Nokia has announced one of the first budget Android smartphones designed to be repaired at home allowing users to swap out the battery in under five minutes in partnership with iFixit.
Launched before Mobile World Congress in Barcelona on Saturday, the Nokia G22 has a removable back and internal design that allows components to be easily unscrewed and swapped out including the battery, screen and charging port.
Nokia phones manufacturer HMD Global will make "quick fix" repair guides and genuine parts available for five years via specialists iFixit, in addition to affordable professional repair options.
[...] HMD Global hopes to ride the wave of increasing consumer desire for longer-lasting and more repairable devices. It follows in the footsteps of pioneers such as the Dutch manufacturer Fairphone, but at more affordable prices and with far simpler processes than Apple's recent DIY repair programmes.

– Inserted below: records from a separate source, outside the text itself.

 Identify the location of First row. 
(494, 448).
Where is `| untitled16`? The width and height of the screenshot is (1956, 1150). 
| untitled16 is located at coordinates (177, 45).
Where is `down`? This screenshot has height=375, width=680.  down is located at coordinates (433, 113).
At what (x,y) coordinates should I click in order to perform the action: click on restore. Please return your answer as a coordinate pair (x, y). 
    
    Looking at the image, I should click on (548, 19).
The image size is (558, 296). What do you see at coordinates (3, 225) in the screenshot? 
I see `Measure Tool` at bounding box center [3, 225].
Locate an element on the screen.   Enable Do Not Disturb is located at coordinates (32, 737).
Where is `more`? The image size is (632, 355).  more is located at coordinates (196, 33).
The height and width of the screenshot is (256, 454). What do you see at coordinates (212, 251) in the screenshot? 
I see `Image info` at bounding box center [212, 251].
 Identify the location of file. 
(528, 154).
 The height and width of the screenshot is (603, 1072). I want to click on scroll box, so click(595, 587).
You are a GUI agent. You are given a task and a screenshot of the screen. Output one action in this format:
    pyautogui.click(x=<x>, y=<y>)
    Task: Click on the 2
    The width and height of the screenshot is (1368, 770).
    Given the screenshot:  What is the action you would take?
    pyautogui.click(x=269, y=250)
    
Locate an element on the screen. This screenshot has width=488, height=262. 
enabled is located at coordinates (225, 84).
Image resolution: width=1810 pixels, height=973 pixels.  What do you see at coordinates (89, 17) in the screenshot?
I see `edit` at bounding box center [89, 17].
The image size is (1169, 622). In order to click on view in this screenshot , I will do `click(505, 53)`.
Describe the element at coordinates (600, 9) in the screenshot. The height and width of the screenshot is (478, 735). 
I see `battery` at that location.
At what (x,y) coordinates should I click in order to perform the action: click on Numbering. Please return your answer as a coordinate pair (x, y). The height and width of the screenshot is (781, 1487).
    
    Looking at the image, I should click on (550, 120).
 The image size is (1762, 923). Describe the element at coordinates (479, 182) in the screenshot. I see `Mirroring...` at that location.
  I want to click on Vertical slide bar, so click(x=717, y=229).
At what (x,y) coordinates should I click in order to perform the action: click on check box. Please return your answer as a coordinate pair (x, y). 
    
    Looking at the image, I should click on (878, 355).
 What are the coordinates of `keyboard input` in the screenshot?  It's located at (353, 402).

The Nokia G22 will cost from £149.99 shipping on 8 March with replacement parts costing £18.99 for a charging port, £22.99 for a battery and £44.99 for a screen.
(Score: 2) by JoeMerchant on Tuesday February 28, @11:50AM
MS acquired Nokia 25 April 2014, then acknowledged their mistake just over 2 years later, but not all of the deal was a mistake.
The brief MS ownership of Qt via their Nokia purchase seems to have had lasting effects in the form of Qt resurrecting their semi commercial licensing model, aggressive FUD marketing, etc. This "new" Qt managed to piss off software management in a division of our company sufficiently to take Qt off the list of tools to consider for future product development, and while that division didn't go Microsoft, their dropping of Qt effectively shut down my efforts to move our division out of Microsoft tools to Qt / Linux and open source project management tools, so we're still all $2k per head per year subscribers to the M$ tools, plus what we now pay for Azure DevOps, desktop OS licenses etc.